(SUPPLIED DATA Opens)

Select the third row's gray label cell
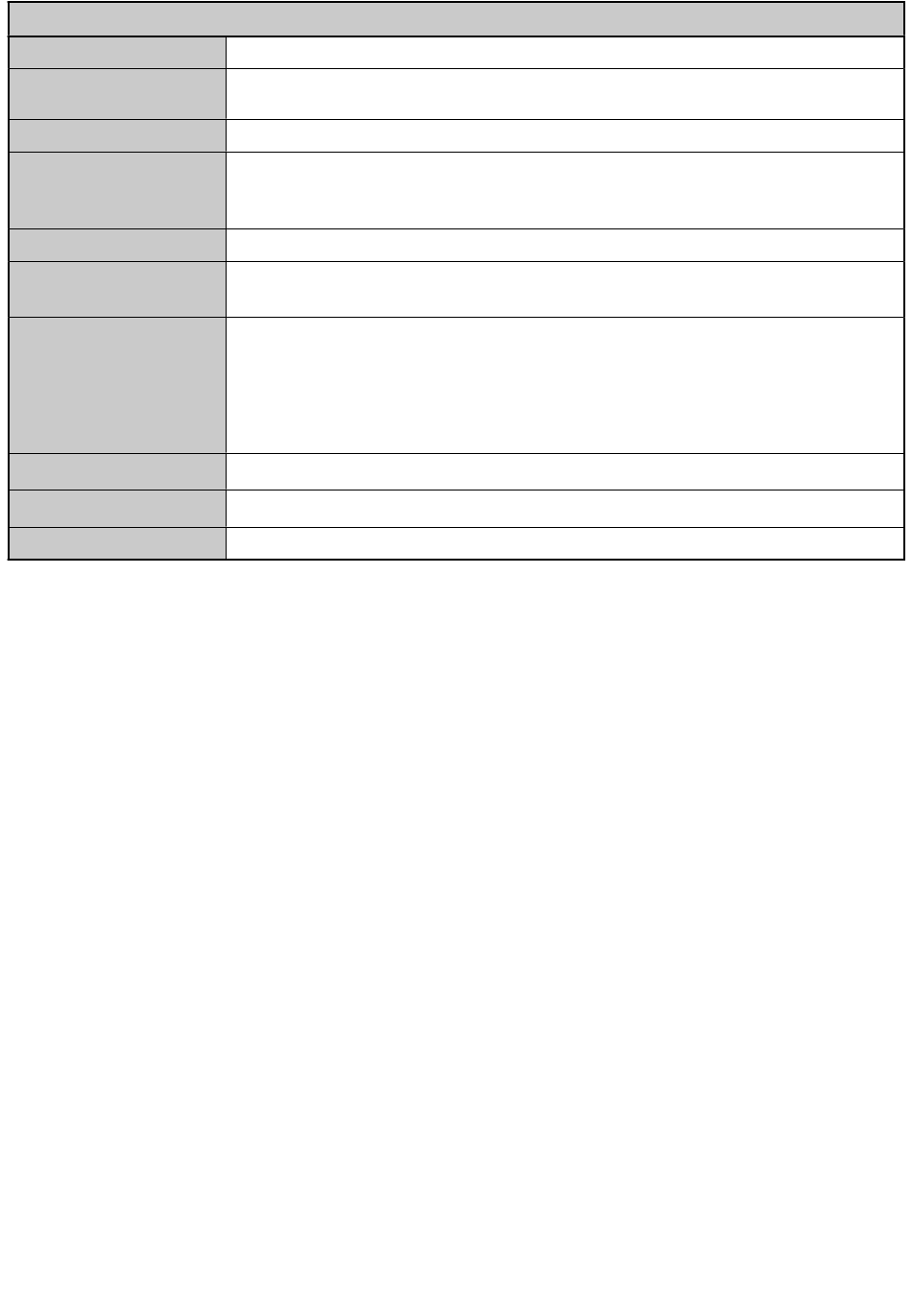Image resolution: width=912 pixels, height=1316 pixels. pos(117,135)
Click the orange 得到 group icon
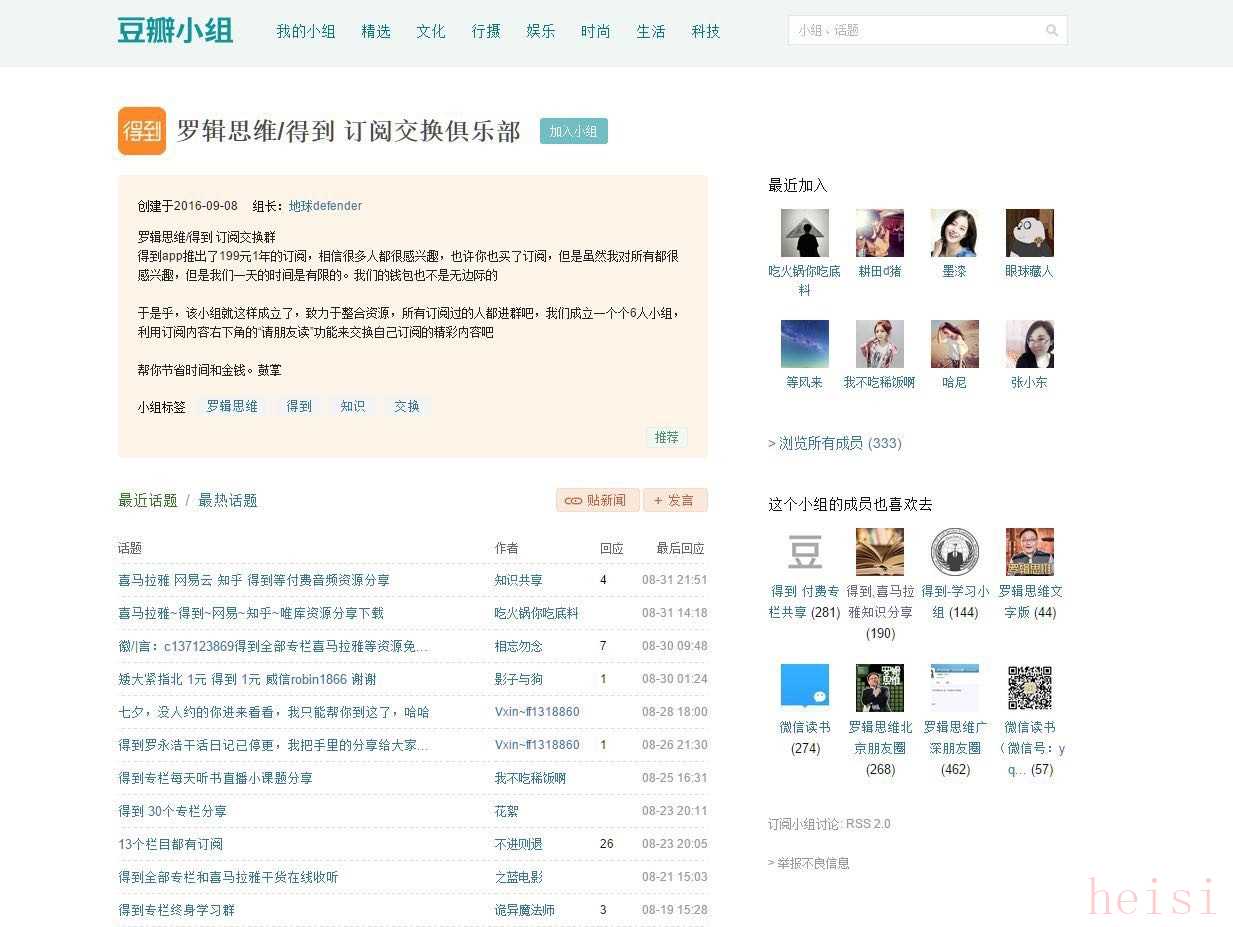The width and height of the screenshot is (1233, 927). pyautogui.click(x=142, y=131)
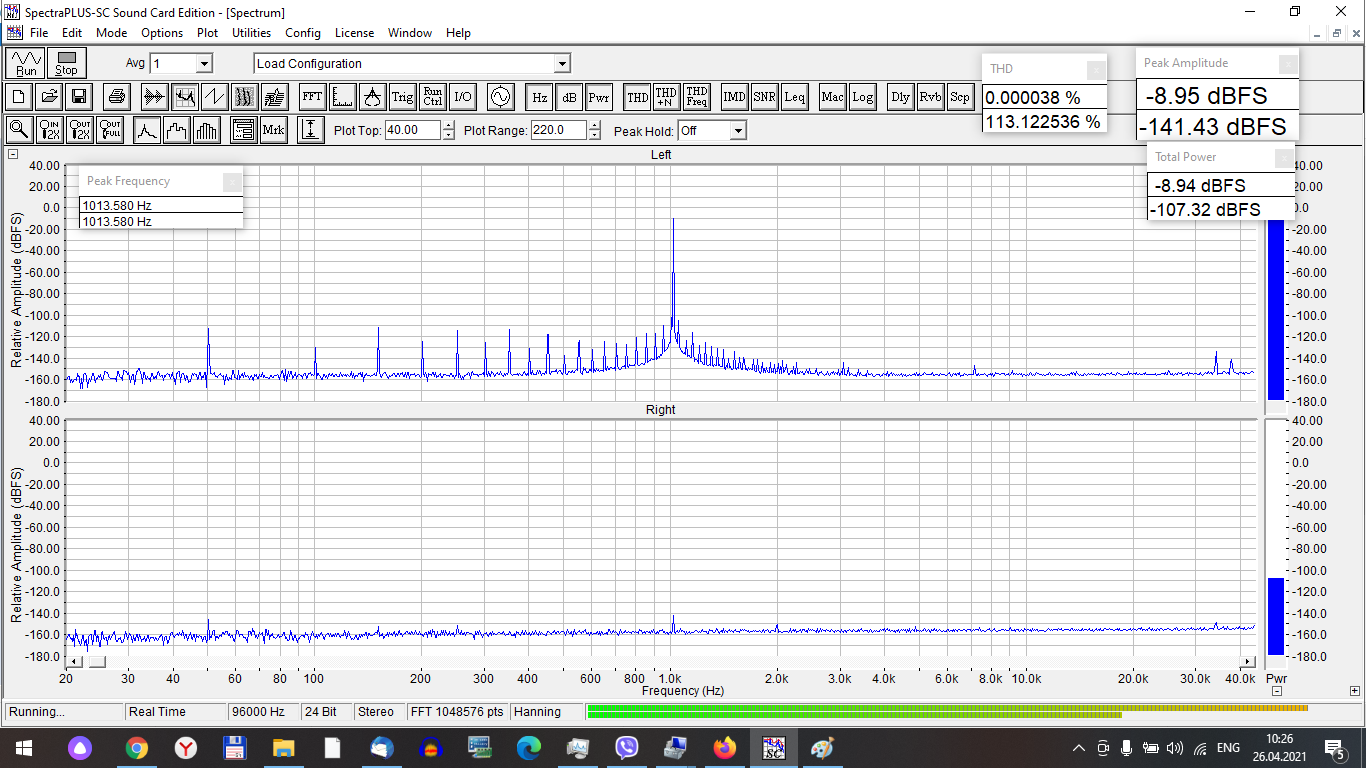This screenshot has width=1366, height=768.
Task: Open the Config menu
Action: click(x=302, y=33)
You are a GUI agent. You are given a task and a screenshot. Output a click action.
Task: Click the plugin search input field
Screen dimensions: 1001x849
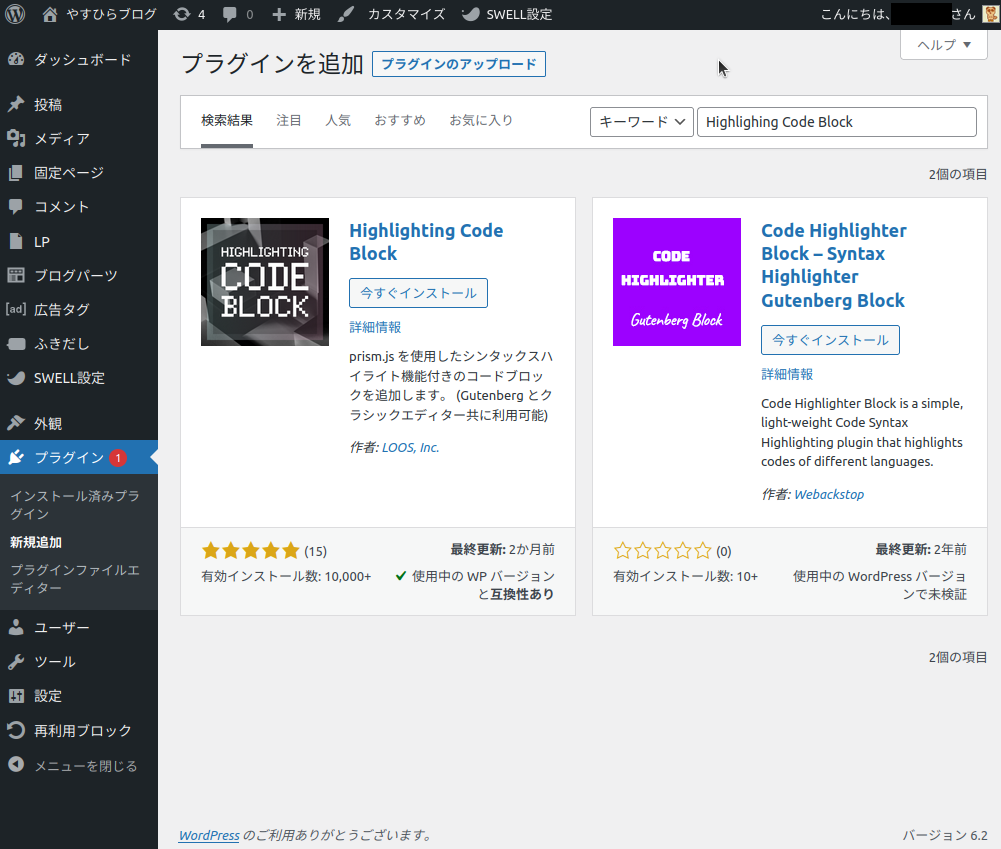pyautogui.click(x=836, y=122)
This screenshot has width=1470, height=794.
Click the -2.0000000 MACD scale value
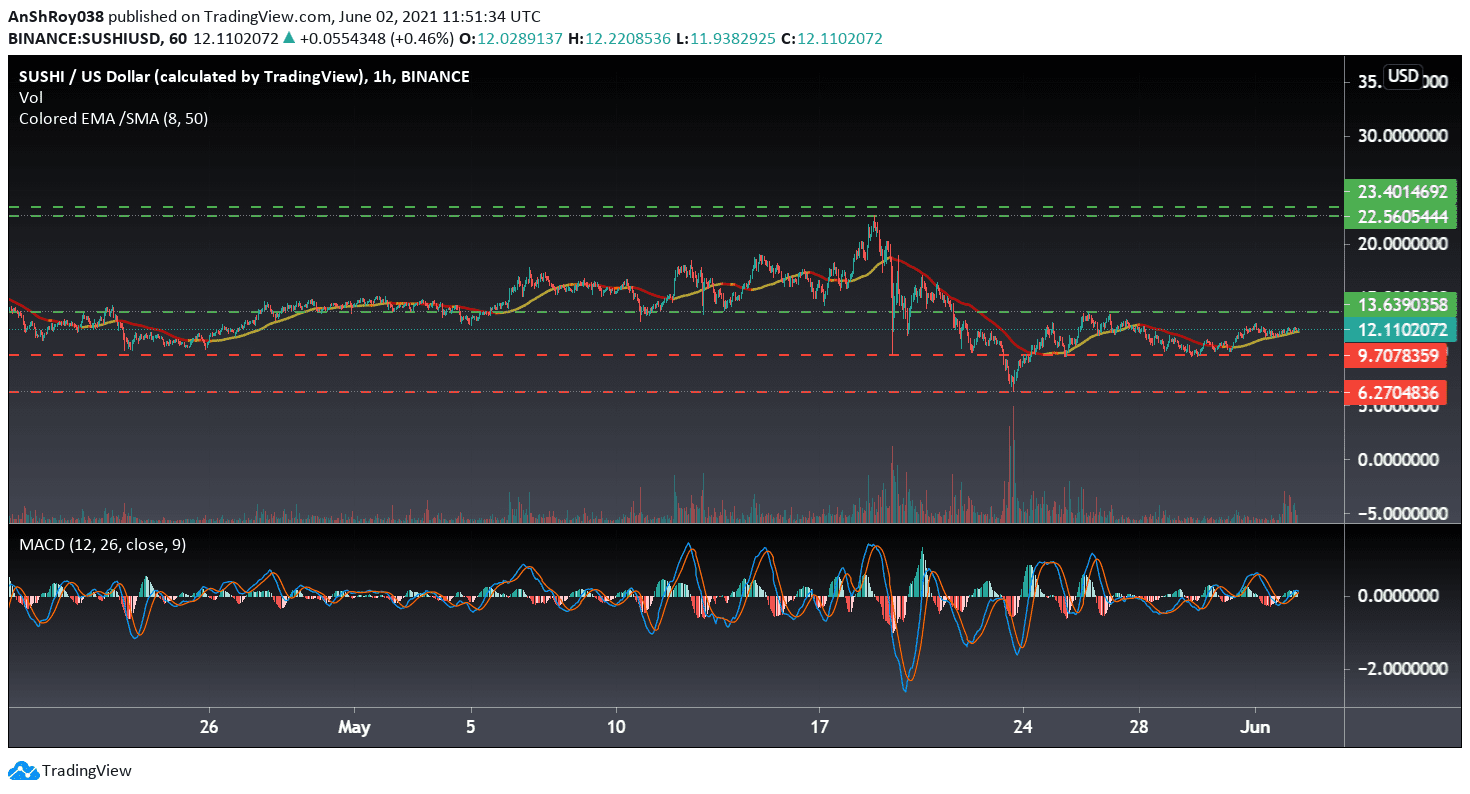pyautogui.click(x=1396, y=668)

(SUPPLIED DATA Closes)

Repeat the data exactly as written, but without the pictures.

Select the third row's gray label cell
Image resolution: width=912 pixels, height=1316 pixels. pos(117,135)
Click the orange 得到 group icon
The width and height of the screenshot is (1233, 927). pyautogui.click(x=142, y=131)
This screenshot has width=1366, height=768.
Task: Open the Config menu
Action: click(x=302, y=33)
You are a GUI agent. You are given a task and a screenshot. Output a click action.
Task: Click the plugin search input field
Screen dimensions: 1001x849
pyautogui.click(x=836, y=122)
This screenshot has width=1470, height=794.
Click the -2.0000000 MACD scale value
pyautogui.click(x=1396, y=668)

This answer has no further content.